Exercise objective ▸ Write out each line of the material again, word for word.

Material supplied ▸

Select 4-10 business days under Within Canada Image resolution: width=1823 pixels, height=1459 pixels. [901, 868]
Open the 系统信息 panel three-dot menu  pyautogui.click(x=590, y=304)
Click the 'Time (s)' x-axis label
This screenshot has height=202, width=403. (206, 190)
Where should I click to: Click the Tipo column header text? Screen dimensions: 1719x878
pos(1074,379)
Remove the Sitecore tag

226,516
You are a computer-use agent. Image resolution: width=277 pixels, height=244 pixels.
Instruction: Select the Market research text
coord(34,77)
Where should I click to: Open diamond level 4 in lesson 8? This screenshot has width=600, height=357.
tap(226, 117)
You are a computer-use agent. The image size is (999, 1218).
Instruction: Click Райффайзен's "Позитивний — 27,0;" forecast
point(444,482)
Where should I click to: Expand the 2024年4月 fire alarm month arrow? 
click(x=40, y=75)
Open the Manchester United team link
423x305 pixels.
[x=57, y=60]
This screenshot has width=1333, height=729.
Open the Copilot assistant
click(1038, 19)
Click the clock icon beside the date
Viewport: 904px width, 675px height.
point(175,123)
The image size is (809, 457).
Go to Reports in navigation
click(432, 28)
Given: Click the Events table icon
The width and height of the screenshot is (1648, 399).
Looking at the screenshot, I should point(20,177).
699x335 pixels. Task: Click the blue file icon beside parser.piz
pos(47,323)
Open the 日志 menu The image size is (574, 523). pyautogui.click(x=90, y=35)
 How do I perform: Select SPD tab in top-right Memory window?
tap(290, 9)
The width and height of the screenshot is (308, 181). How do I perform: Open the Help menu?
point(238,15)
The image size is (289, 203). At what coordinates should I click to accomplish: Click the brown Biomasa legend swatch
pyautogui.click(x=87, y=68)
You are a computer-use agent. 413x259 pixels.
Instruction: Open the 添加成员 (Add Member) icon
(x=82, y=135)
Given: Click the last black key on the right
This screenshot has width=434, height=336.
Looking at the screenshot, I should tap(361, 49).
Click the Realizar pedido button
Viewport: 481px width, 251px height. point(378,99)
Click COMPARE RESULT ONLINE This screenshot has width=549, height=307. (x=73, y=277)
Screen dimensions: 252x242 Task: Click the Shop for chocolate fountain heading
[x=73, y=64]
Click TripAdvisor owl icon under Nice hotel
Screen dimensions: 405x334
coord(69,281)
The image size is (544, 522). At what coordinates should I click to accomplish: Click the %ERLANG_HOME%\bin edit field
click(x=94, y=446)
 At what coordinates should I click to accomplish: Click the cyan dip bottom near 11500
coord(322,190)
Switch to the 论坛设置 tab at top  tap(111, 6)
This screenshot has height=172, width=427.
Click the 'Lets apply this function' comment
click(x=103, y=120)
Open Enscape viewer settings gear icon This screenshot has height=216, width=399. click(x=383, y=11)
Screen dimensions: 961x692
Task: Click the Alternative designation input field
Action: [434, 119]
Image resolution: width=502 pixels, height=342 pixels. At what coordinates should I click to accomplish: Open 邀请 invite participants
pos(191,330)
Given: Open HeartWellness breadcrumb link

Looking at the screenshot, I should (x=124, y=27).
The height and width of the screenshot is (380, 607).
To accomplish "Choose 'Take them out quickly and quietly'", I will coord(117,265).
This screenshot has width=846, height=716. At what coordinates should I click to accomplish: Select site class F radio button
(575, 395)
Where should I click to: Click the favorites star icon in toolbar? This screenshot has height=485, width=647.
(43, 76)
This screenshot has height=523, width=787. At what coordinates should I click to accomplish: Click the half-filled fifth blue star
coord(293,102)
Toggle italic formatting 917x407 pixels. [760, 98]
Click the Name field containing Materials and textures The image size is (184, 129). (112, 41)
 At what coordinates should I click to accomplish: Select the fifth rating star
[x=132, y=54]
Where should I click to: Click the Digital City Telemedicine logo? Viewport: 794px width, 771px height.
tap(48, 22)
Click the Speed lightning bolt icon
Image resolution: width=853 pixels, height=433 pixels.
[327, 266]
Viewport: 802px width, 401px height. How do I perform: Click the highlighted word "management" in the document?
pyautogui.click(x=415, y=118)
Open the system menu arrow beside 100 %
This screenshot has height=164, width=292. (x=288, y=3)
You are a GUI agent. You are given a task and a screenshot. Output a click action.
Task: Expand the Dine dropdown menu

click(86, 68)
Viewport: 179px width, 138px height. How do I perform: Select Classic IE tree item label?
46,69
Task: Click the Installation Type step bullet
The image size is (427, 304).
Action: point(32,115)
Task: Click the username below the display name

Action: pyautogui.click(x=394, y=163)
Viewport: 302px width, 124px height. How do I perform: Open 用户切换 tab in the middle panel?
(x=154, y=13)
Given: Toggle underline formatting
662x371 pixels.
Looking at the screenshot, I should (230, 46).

Response to the exercise ▸
Select 4-10 business days under Within Canada Image resolution: width=1823 pixels, height=1459 pixels. [901, 868]
Open the 系统信息 panel three-dot menu  pyautogui.click(x=590, y=304)
Click the 'Time (s)' x-axis label
This screenshot has height=202, width=403. (206, 190)
Where should I click to: Click the Tipo column header text? Screen dimensions: 1719x878
pos(1074,379)
Remove the Sitecore tag

226,516
You are a computer-use agent. Image resolution: width=277 pixels, height=244 pixels.
Instruction: Select the Market research text
coord(34,77)
Where should I click to: Open diamond level 4 in lesson 8? This screenshot has width=600, height=357.
tap(226, 117)
You are a computer-use agent. The image size is (999, 1218).
Instruction: Click Райффайзен's "Позитивний — 27,0;" forecast
point(444,482)
Where should I click to: Expand the 2024年4月 fire alarm month arrow? 
click(x=40, y=75)
Open the Manchester United team link
423x305 pixels.
[x=57, y=60]
This screenshot has width=1333, height=729.
Open the Copilot assistant
click(1038, 19)
Click the clock icon beside the date
Viewport: 904px width, 675px height.
point(175,123)
The image size is (809, 457).
Go to Reports in navigation
click(432, 28)
Given: Click the Events table icon
The width and height of the screenshot is (1648, 399).
Looking at the screenshot, I should point(20,177).
699x335 pixels. Task: Click the blue file icon beside parser.piz
pos(47,323)
Open the 日志 menu The image size is (574, 523). pyautogui.click(x=90, y=35)
 How do I perform: Select SPD tab in top-right Memory window?
tap(290, 9)
The width and height of the screenshot is (308, 181). How do I perform: Open the Help menu?
point(238,15)
The image size is (289, 203). At what coordinates should I click to accomplish: Click the brown Biomasa legend swatch
pyautogui.click(x=87, y=68)
You are a computer-use agent. 413x259 pixels.
Instruction: Open the 添加成员 (Add Member) icon
(x=82, y=135)
Given: Click the last black key on the right
This screenshot has width=434, height=336.
Looking at the screenshot, I should tap(361, 49).
Click the Realizar pedido button
Viewport: 481px width, 251px height. point(378,99)
Click COMPARE RESULT ONLINE This screenshot has width=549, height=307. (x=73, y=277)
Screen dimensions: 252x242 Task: Click the Shop for chocolate fountain heading
[x=73, y=64]
Click TripAdvisor owl icon under Nice hotel
Screen dimensions: 405x334
coord(69,281)
The image size is (544, 522). At what coordinates should I click to accomplish: Click the %ERLANG_HOME%\bin edit field
click(x=94, y=446)
 At what coordinates should I click to accomplish: Click the cyan dip bottom near 11500
coord(322,190)
Switch to the 论坛设置 tab at top  tap(111, 6)
This screenshot has height=172, width=427.
Click the 'Lets apply this function' comment
click(x=103, y=120)
Open Enscape viewer settings gear icon This screenshot has height=216, width=399. click(x=383, y=11)
Screen dimensions: 961x692
Task: Click the Alternative designation input field
Action: [434, 119]
Image resolution: width=502 pixels, height=342 pixels. At what coordinates should I click to accomplish: Open 邀请 invite participants
pos(191,330)
Given: Open HeartWellness breadcrumb link

Looking at the screenshot, I should (x=124, y=27).
The height and width of the screenshot is (380, 607).
To accomplish "Choose 'Take them out quickly and quietly'", I will coord(117,265).
This screenshot has width=846, height=716. At what coordinates should I click to accomplish: Select site class F radio button
(575, 395)
Where should I click to: Click the favorites star icon in toolbar? This screenshot has height=485, width=647.
(43, 76)
This screenshot has height=523, width=787. At what coordinates should I click to accomplish: Click the half-filled fifth blue star
coord(293,102)
Toggle italic formatting 917x407 pixels. [760, 98]
Click the Name field containing Materials and textures The image size is (184, 129). (112, 41)
 At what coordinates should I click to accomplish: Select the fifth rating star
[x=132, y=54]
Where should I click to: Click the Digital City Telemedicine logo? Viewport: 794px width, 771px height.
tap(48, 22)
Click the Speed lightning bolt icon
Image resolution: width=853 pixels, height=433 pixels.
[327, 266]
Viewport: 802px width, 401px height. How do I perform: Click the highlighted word "management" in the document?
pyautogui.click(x=415, y=118)
Open the system menu arrow beside 100 %
This screenshot has height=164, width=292. (x=288, y=3)
You are a GUI agent. You are given a task and a screenshot. Output a click action.
Task: Expand the Dine dropdown menu

click(86, 68)
Viewport: 179px width, 138px height. How do I perform: Select Classic IE tree item label?
46,69
Task: Click the Installation Type step bullet
The image size is (427, 304).
Action: point(32,115)
Task: Click the username below the display name

Action: pyautogui.click(x=394, y=163)
Viewport: 302px width, 124px height. How do I perform: Open 用户切换 tab in the middle panel?
(x=154, y=13)
Given: Toggle underline formatting
662x371 pixels.
Looking at the screenshot, I should (230, 46).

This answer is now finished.